Task instructions
Some lines below hold "screenshot". Pick them out and copy them.

Information given

◆ ◆ ◆

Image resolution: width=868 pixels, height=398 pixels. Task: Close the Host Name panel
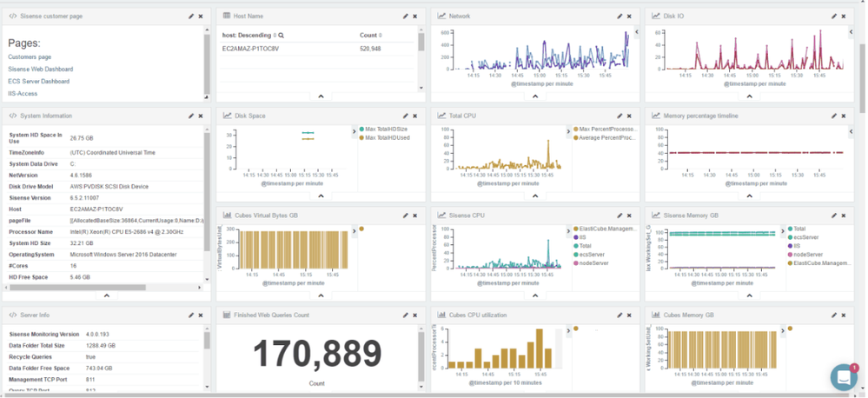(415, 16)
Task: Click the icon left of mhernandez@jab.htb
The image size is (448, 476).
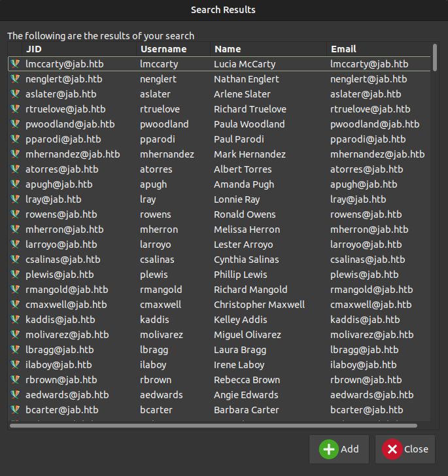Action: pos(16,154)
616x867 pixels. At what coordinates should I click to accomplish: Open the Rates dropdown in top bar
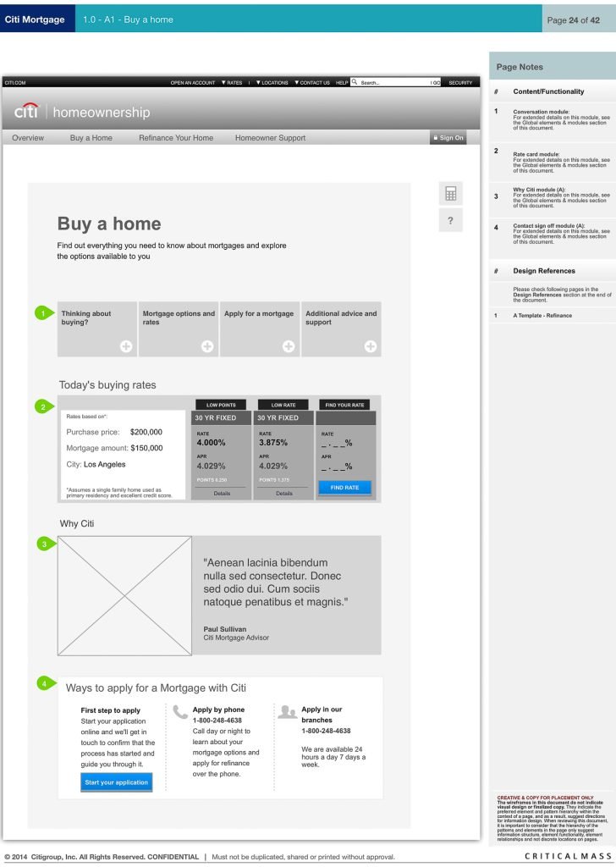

◆ ◆ ◆

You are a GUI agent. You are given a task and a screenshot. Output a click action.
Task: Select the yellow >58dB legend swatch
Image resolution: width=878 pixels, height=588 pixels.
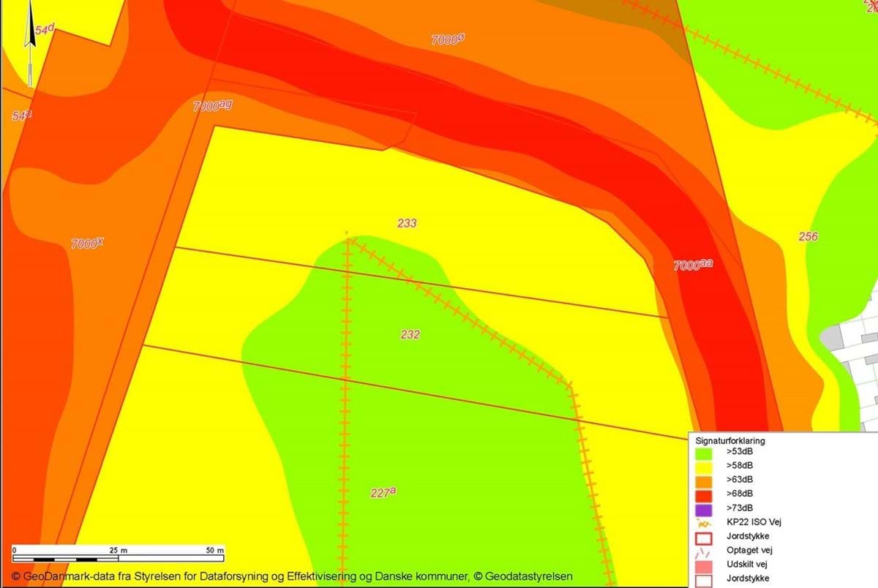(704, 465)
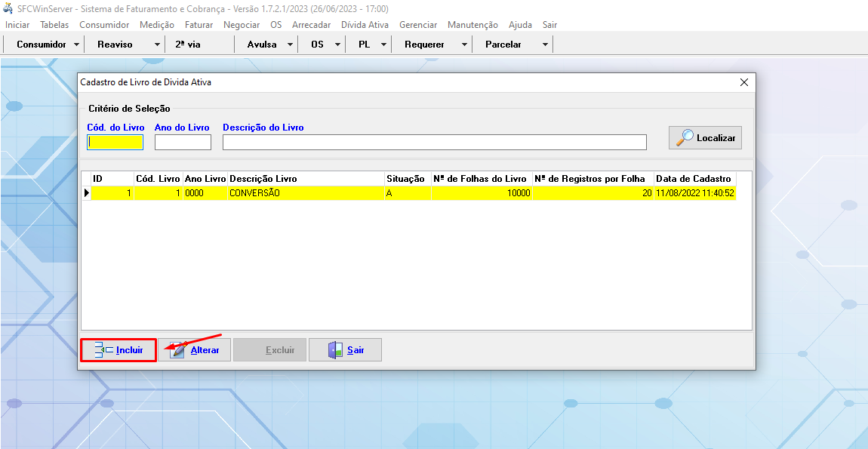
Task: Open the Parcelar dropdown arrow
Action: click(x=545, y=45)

◆ ◆ ◆

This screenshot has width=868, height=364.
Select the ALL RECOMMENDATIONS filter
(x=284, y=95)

◆ ◆ ◆

Exercise output
You are a GUI agent. You are given a task and a screenshot. Output a click action.
This screenshot has width=868, height=364.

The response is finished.